L’effacement graphique de la composante féminine d’un groupe mixte s’accompagne en français de l’absence caractéristique de certaines désignations qui permettent aux hommes une complexité sociale. Ainsi les garçons sont les fils de leurs parents, et les filles juste des filles. Et les hommes peuvent être des maris, alors que les femmes demeurent simplement des femmes. Elles sont ainsi naturellement réduites à leur fonction familiale, comme elles sont exclues des Droits de l’Homme et de la Fraternité.
Nous sommes inclus·e·s
L’écriture inclusive est un des moyens de rattraper aujourd’hui ces faiblesses de notre langue nationale et de laisser une trace écrite de la présence des femmes dans des métiers, des fonctions, des réalités qui les excluaient, et continuent souvent à les exclure.
Mais il est devenu dangereux d’ajouter des points médians, de féminiser les noms, de revenir à d’autres règles orthographiques, ou de pratiquer le néologisme comme l’ont toujours fait toutes les langues vivantes et productives. Et plus impensable encore de naviguer entre les genres, de pratiquer le iel ou d’écrire « il est belle ».
Que Trump interdise le féminisme et les études de genre n’est pas étonnant, il a été élu après une violente campagne masculiniste. Que Zemmour s’en gausse, qu’importe. Mais que la Région Sud prescrive l’écriture inclusive dans les demandes de subventions et coupe à ce titre sa subvention à Kourtrajmé est pour le moins inattendu… Comment peut-on dans la même charte défendre la liberté de création et interdire l’écriture inclusive ?

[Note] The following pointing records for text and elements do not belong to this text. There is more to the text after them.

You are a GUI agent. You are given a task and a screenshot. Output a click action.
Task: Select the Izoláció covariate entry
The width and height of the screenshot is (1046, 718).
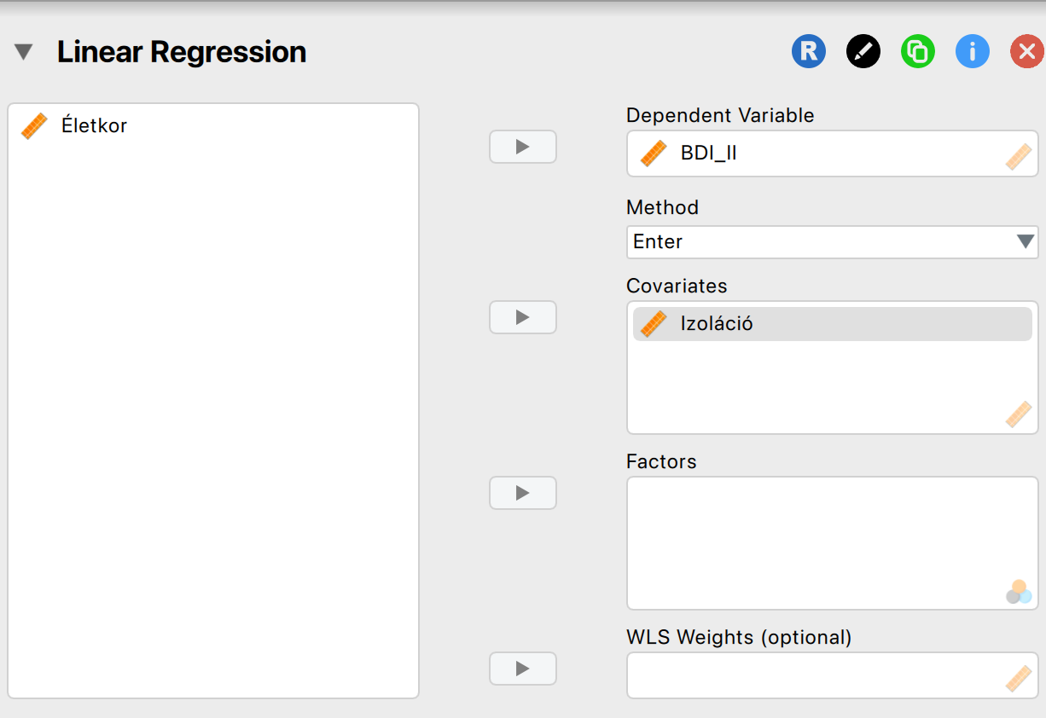click(717, 324)
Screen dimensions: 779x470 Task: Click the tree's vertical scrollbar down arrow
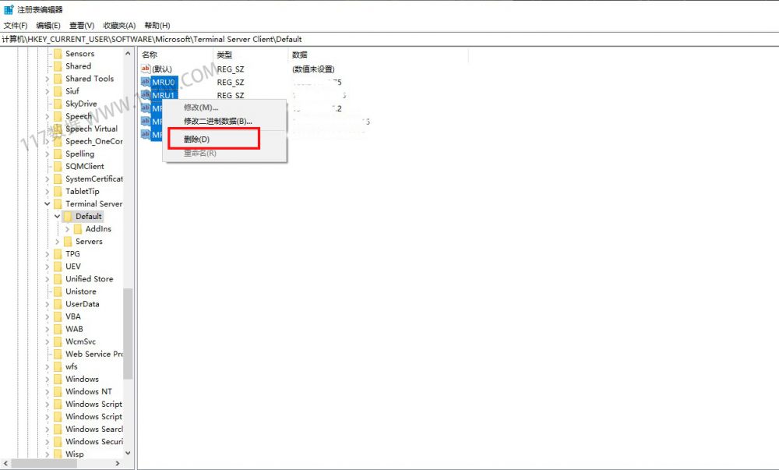coord(129,453)
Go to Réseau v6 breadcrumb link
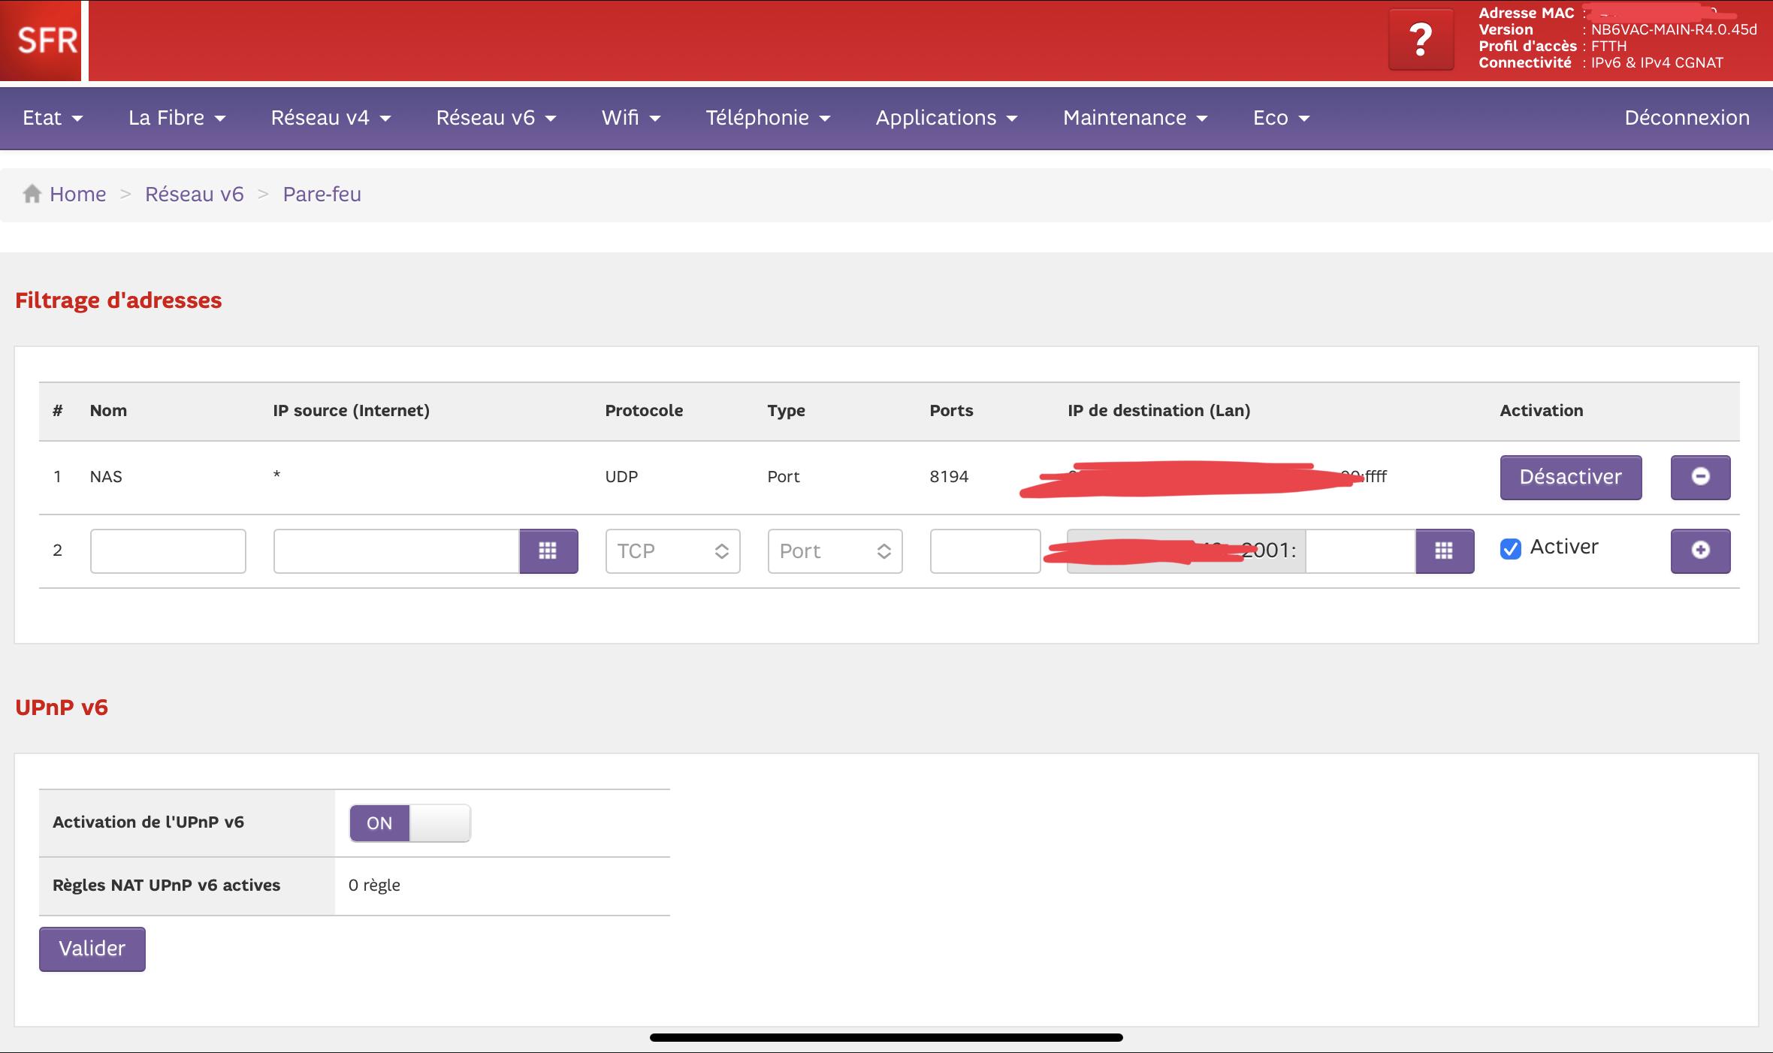The image size is (1773, 1053). pyautogui.click(x=194, y=194)
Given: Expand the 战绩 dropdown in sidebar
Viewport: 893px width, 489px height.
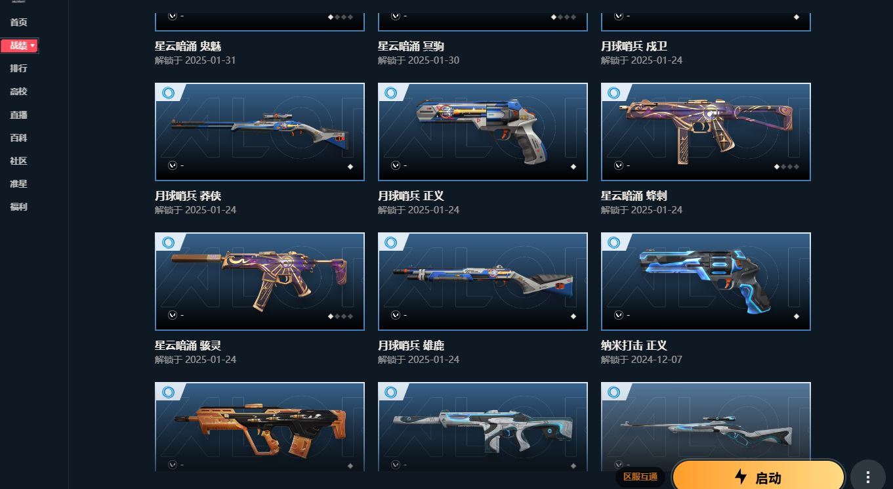Looking at the screenshot, I should click(x=20, y=45).
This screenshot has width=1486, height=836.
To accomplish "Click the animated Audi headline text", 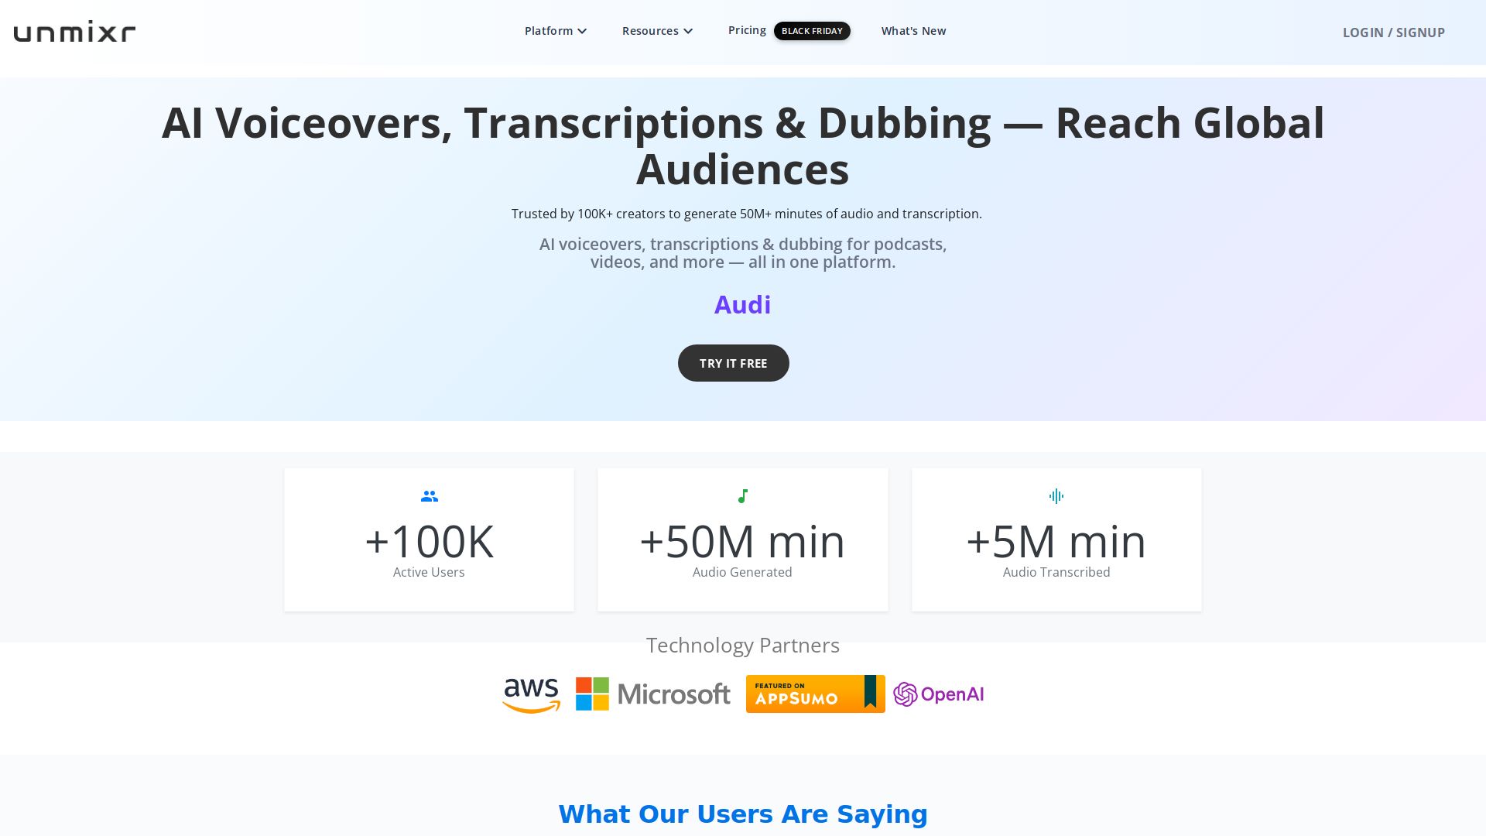I will coord(742,304).
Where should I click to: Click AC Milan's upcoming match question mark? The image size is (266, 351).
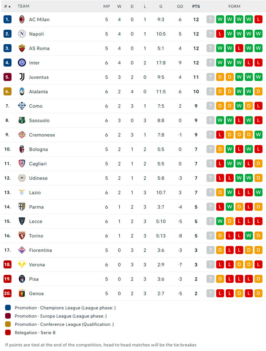click(x=211, y=19)
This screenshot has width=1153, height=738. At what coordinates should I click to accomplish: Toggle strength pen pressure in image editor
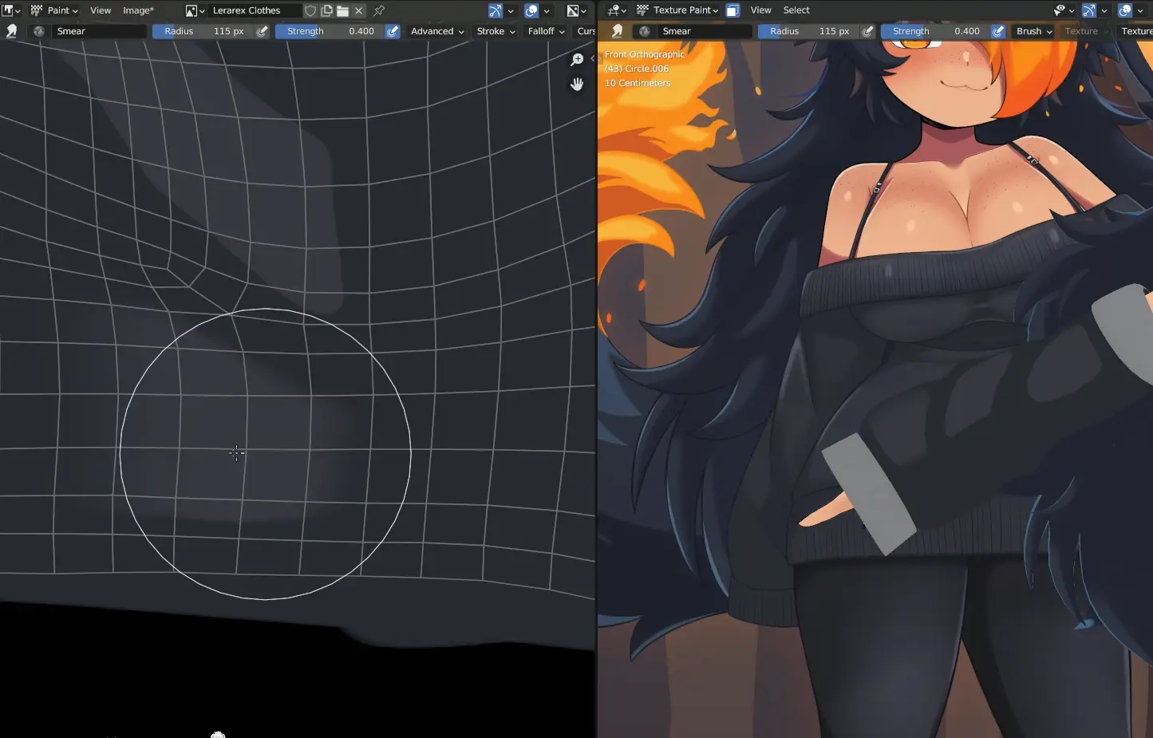(393, 31)
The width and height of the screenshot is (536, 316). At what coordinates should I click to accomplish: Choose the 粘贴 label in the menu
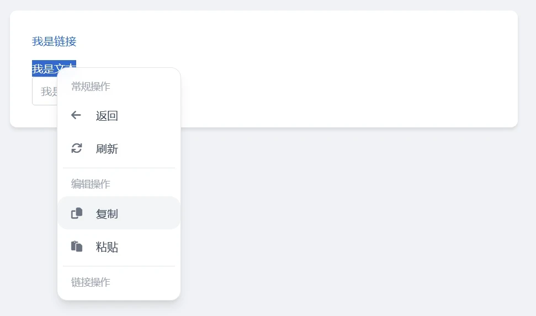coord(107,247)
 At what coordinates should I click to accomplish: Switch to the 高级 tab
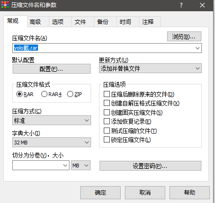click(35, 22)
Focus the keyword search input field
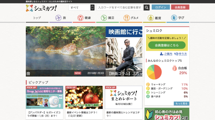The image size is (215, 120). click(x=120, y=7)
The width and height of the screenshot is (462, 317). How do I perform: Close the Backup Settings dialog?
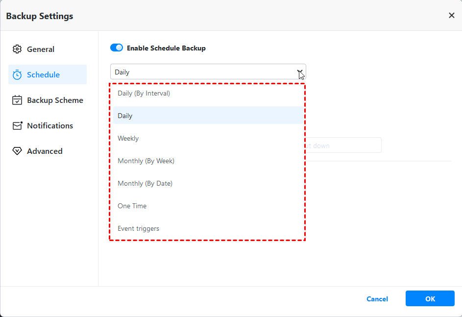[x=451, y=16]
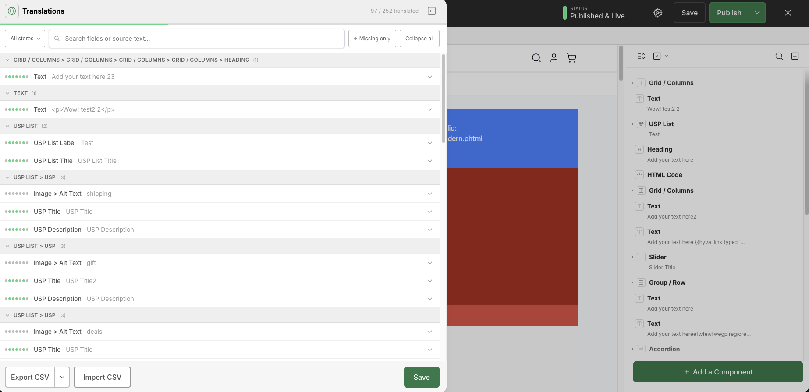Screen dimensions: 809x392
Task: Click the globe Translations icon
Action: pyautogui.click(x=12, y=11)
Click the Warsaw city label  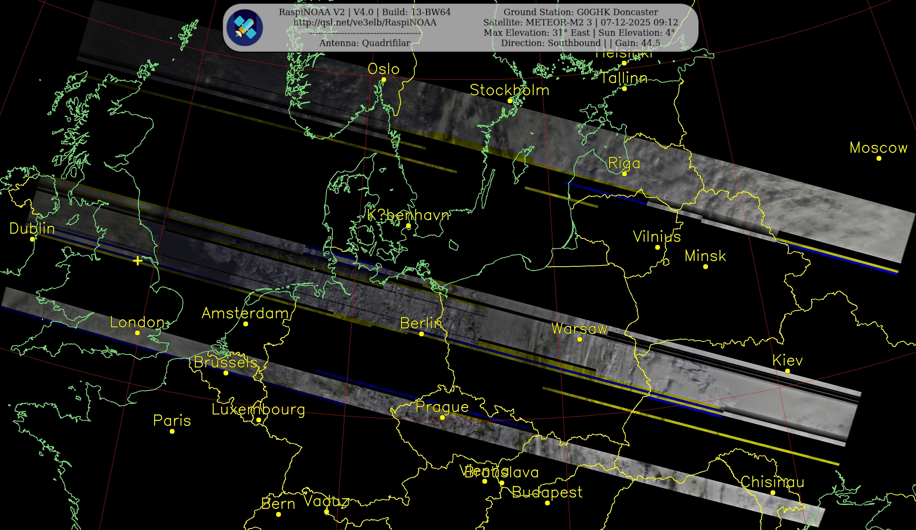pos(579,329)
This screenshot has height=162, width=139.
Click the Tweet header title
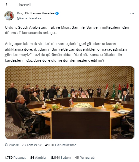tap(24, 4)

L’offensive réactionnaire contre les avancées de la langue a toute la violence des invisibilisations. Les femmes qu’on enferme, qu’on voile ou qu’on empêche de se voiler, celles qu’on sexualise à leur insu ou qui se garnissent, de leur plein gré, d’appendices ongulaires ou capillaires, peinent toujours à s’approprier leur image qui reste dessinée, décidée, écrite sans elles. Le masculin l’emporte : au-delà de l’écriture, la grammaire et la langue modèlent nos représentations.
Faisons parler les images
Gisèle Pélicot, en rendant public le procès de ses violeurs, a fait changer la honte de camp.
La fille du premier ministre, en témoignant pour que les victimes de Bétharram soient entendu·e·s , permettra sans doute d’ouvrir les portes trop closes des pensionnats catholiques.
Mare Nostum puis SOS Méditerranée sont nés après l’image choc du naufrage au large de Lampedusa en 2013.
Filmé, diffusé. Puis oublié, faute de relais médiatique.
À Gaza, les journalistes et les images sont interdites.
La visibilité est un combat. Jusque dans l’écriture.